→ Task set
- A) According to the piece on IT services below, how many M&A transactions were closed in France in 2007?
- B) In the piece on IT services below, translate this sentence into Spanish: "And judging by early 2008 figures disclosed by the major players, 2008 should be even more profitable."

→ Text for analysis
BEGIN

IT Services: Crisis? What Crisis?
Apparently unabated by the subprime-mortgage-turned-financial crisis, the IT Services industry turned up a very good financial year in France for 2007. And judging by early 2008 figures disclosed by the major players, 2008 should be even more profitable.
The M&A market was nothing less than ebullient: 138 transactions were closed, for a total 2.7bn Euros, in France in 2007, up from 128 in 2006 for 1.3bn Euros. Out of these 138 operations, 95 involved IT Services companies (v. 43 ISVs). Interestingly enough the average transaction amount raised to 12,4m Euros with several transactions — barring the Business Objects mega-deal — flying over 100m. In fact, large LBO funds were chasing more deals in 2007 than in 2006, 18 compared to just 6 the previous year, seeking new areas to deploy cash, if in smaller chunks.
Even though multiples today compared to the ones for the same period last year are a tad lower: the average decrease in sales multiple is at -17.8% (though being close to 1x in applied technology and to 1.5x software publishing), in EBITDA multiple at -11.3% (still over 6x), and in EBIT multiple at -6.2% (still over 8x), the trend is a solid one, at least in the mid-term horizon.

END

→ Information shown
BEGIN

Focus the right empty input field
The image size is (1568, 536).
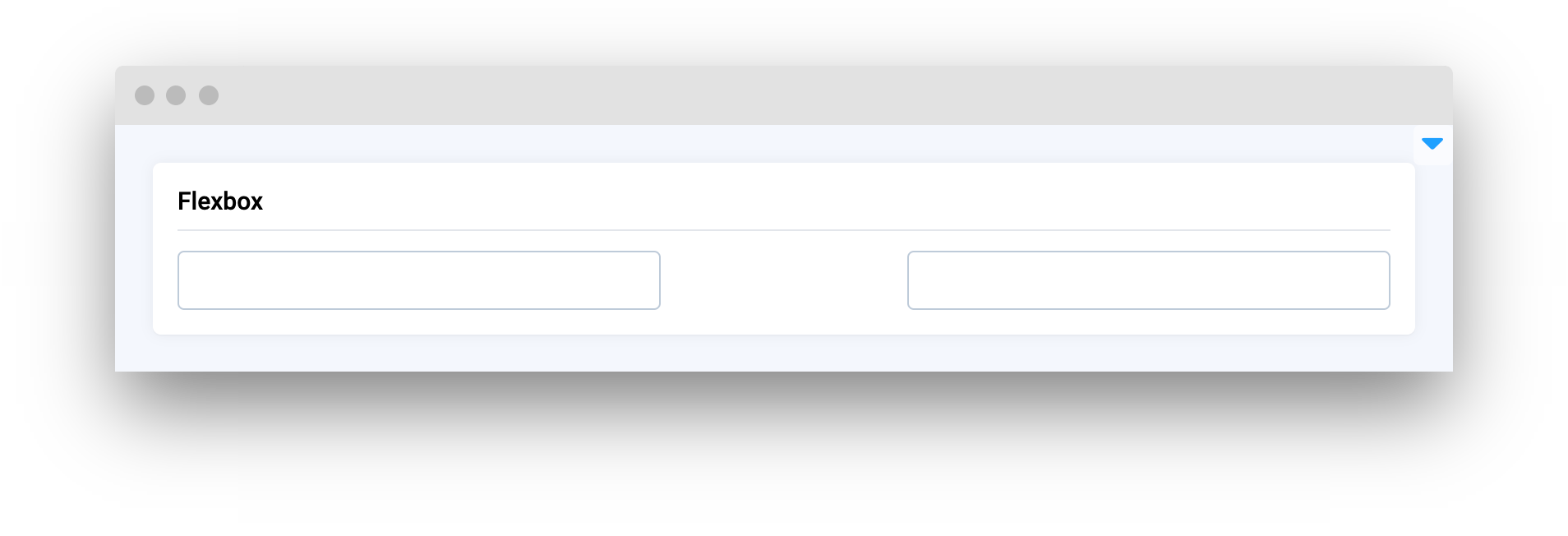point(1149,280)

END
BEGIN

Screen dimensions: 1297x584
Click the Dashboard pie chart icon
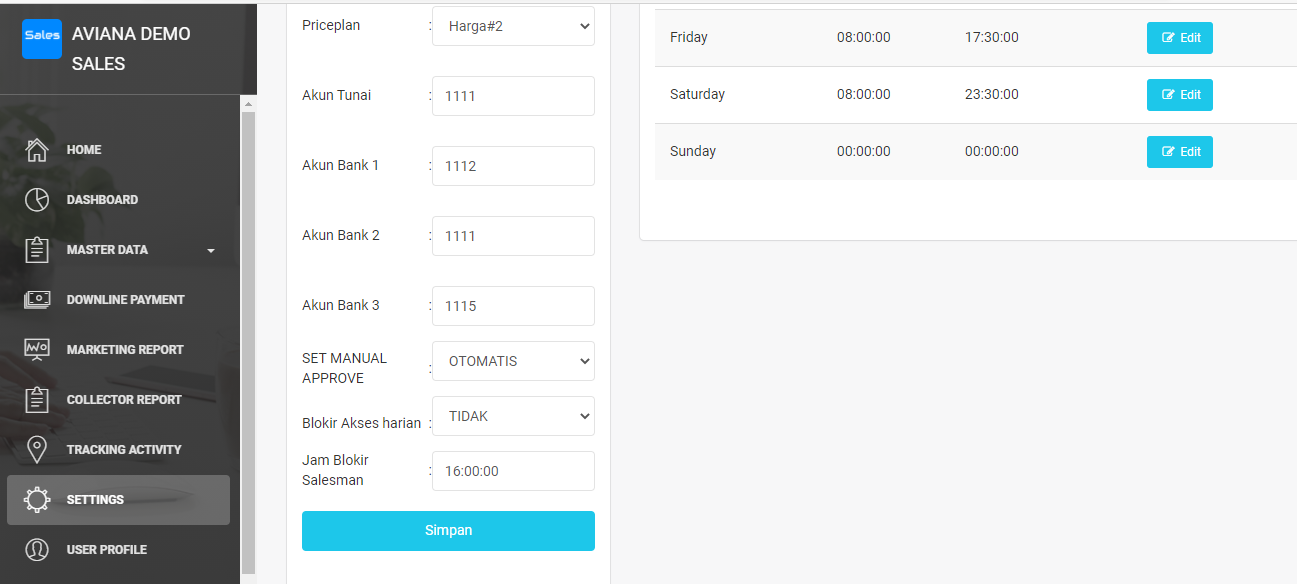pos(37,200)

END

→ Answers for this exercise
- A) 138

- B) Y a juzgar por las primeras cifras de 2008 dadas a conocer por los principales actores, 2008 debería ser aún más rentable.